(SUPPLIED MATERIAL Opens)

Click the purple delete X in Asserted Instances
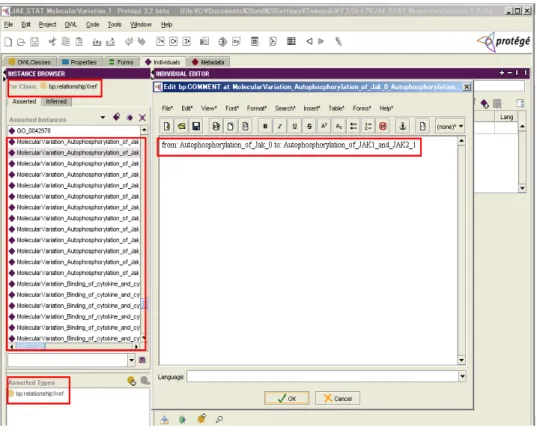This screenshot has height=434, width=537. 142,118
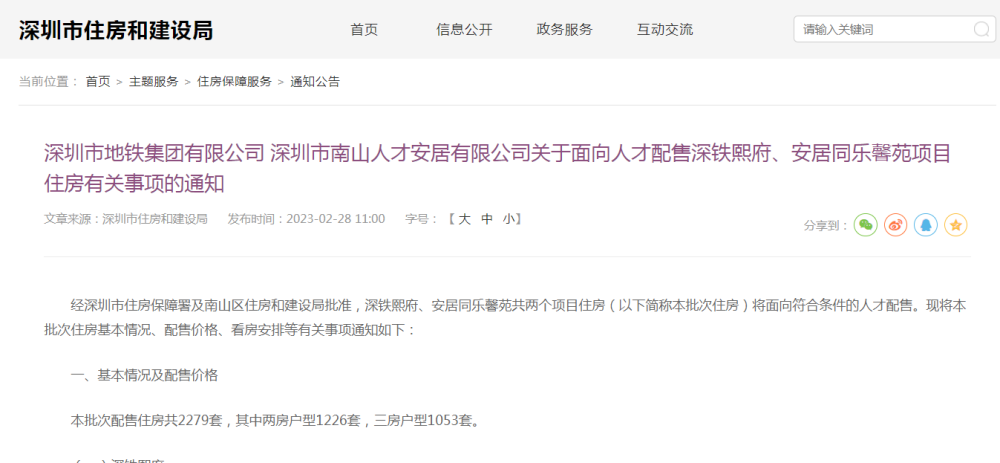
Task: Set font size to 中
Action: [x=487, y=219]
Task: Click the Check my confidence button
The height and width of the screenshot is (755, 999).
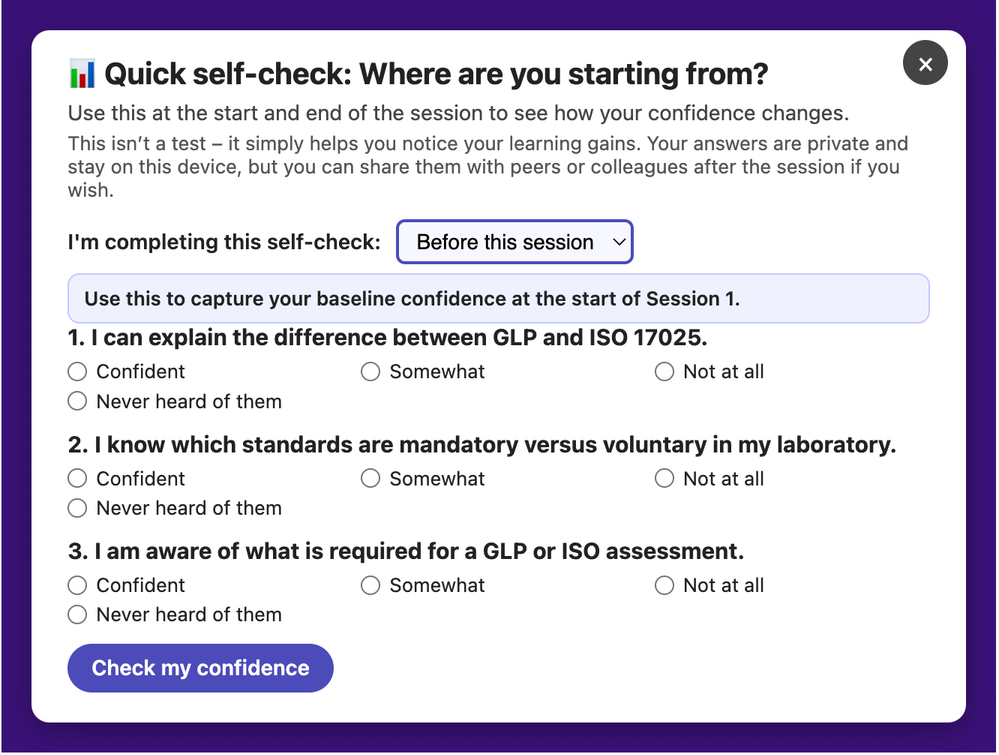Action: tap(200, 668)
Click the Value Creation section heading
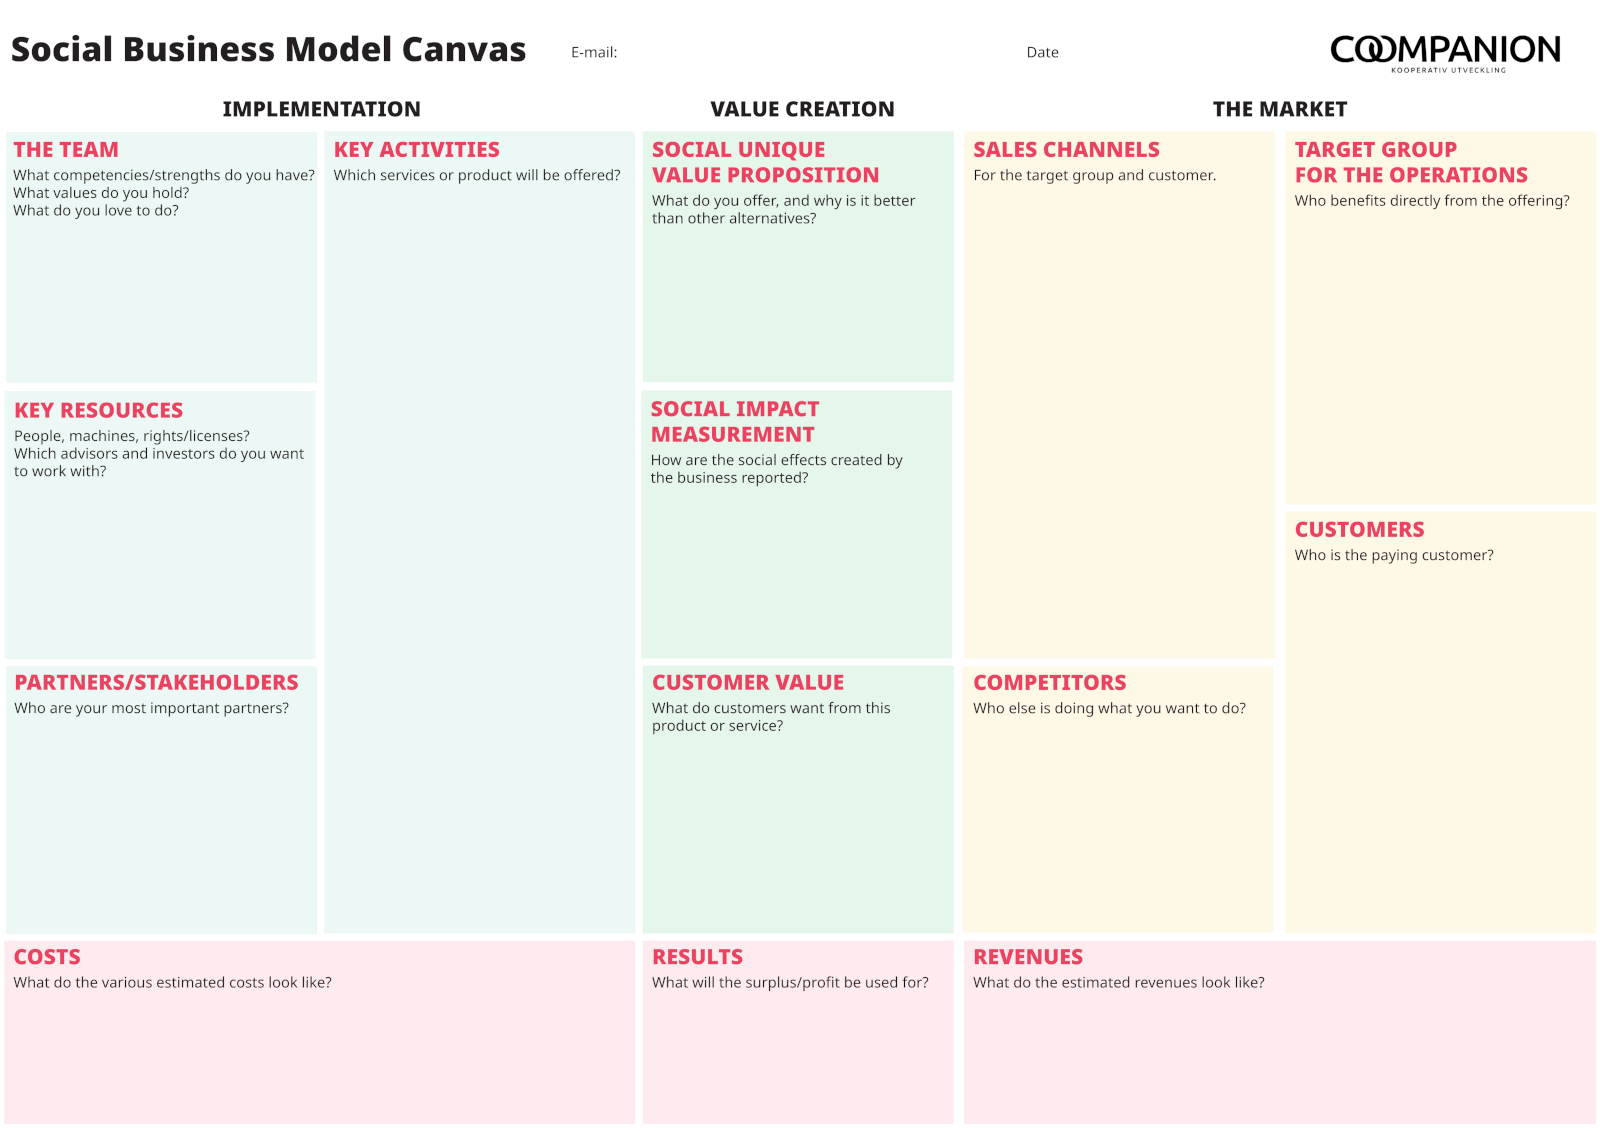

(SUPPLIED MATERIAL Closes)

* [WORK ITEM]: Each entry above must be printed exactly, apart from its pictures.

* [YOUR SOLUTION]:
Click the purple delete X in Asserted Instances
This screenshot has height=434, width=537. 142,118
Task: Set font size to 中
Action: [x=487, y=219]
Task: Click the Check my confidence button
The height and width of the screenshot is (755, 999).
Action: tap(200, 668)
Click the Value Creation section heading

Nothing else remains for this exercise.